- Lobby card
- Directed by: Richard Wallace
- Written by: Howard Estabrook (adaption & screenplay) Moss Hart (dialogue)
- Based on: the 1904 novel The Masquerader by Katherine Cecil Thurston and the 1917 play The Masquerader by John Hunter Booth
- Produced by: Samuel Goldwyn
- Starring: Ronald Colman Elissa Landi Juliette Compton
- Cinematography: Gregg Toland
- Edited by: Stuart Heisler
- Music by: Alfred Newman
- Production company: Samuel Goldwyn Productions
- Distributed by: United Artists
- Release date: September 3, 1933;
- Running time: 80 minutes
- Country: United States
- Language: English

= The Masquerader (1933 film) =

1933 film by Richard Wallace

The Masquerader is a 1933 American pre-Code drama film directed by Richard Wallace and starring Ronald Colman, Elissa Landi and Juliette Compton.
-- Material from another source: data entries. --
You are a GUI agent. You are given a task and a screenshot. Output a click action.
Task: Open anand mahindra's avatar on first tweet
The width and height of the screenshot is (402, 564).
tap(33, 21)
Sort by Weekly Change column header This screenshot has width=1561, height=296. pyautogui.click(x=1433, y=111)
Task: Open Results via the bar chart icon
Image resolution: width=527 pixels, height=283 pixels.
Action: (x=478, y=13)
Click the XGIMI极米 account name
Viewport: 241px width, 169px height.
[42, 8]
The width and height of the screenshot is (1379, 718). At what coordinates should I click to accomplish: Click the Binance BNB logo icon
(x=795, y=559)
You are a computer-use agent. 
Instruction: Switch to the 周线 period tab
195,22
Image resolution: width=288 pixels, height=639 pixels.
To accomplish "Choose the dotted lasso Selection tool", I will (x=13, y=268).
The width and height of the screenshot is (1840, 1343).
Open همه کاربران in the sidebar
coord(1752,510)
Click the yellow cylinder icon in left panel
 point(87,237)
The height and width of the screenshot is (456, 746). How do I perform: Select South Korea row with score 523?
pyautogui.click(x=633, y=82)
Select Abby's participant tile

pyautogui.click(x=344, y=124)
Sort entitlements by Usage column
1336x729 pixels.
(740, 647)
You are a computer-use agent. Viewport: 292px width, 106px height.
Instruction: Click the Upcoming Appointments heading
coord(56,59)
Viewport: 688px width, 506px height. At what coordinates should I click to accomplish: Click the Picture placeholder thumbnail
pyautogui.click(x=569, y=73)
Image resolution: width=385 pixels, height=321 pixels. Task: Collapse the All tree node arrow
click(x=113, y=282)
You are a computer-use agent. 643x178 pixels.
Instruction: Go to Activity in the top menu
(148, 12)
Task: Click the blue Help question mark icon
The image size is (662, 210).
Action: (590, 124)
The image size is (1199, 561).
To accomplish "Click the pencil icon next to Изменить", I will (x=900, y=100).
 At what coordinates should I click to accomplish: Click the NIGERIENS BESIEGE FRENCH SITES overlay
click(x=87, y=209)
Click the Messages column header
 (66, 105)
It was produced by Samuel Goldwyn and released through United Artists. The Masquerader was a popular 1904 novel, a 1917 play, and a 1922 silent film. Colman takes a dual role as a drug-addicted member of Parliament and his lookalike cousin recruited to take his place.

== Plot ==
There is much civil unrest in England, as unemployed workers demand work. In Parliament, the government refuses to do anything, stating that things will work out without their interference. The opposition is counting on Sir John Chilcote to roast their inactivity, but he collapses at the beginning of his speech. He soon revives, but declines seeing a doctor, instead taking something in a drink. Fraser, the head of his party, is fed up with Chilcote's latest failure and insists that he attend a meeting the next morning to discuss his political future. While walking home in the London fog, he bumps into his lookalike cousin, journalist John Loder, who chastises him for his disgraceful performance. He then goes to see his mistress, Lady Diana Joyce.

Eve, Chilcote's estranged wife, returns from France and tries to persuade Fraser and newspaper editor Lakely to give her husband one more chance to speak that night. More because they have no other choice than because of her pleas, they give in. Chilcote does not appreciate her efforts.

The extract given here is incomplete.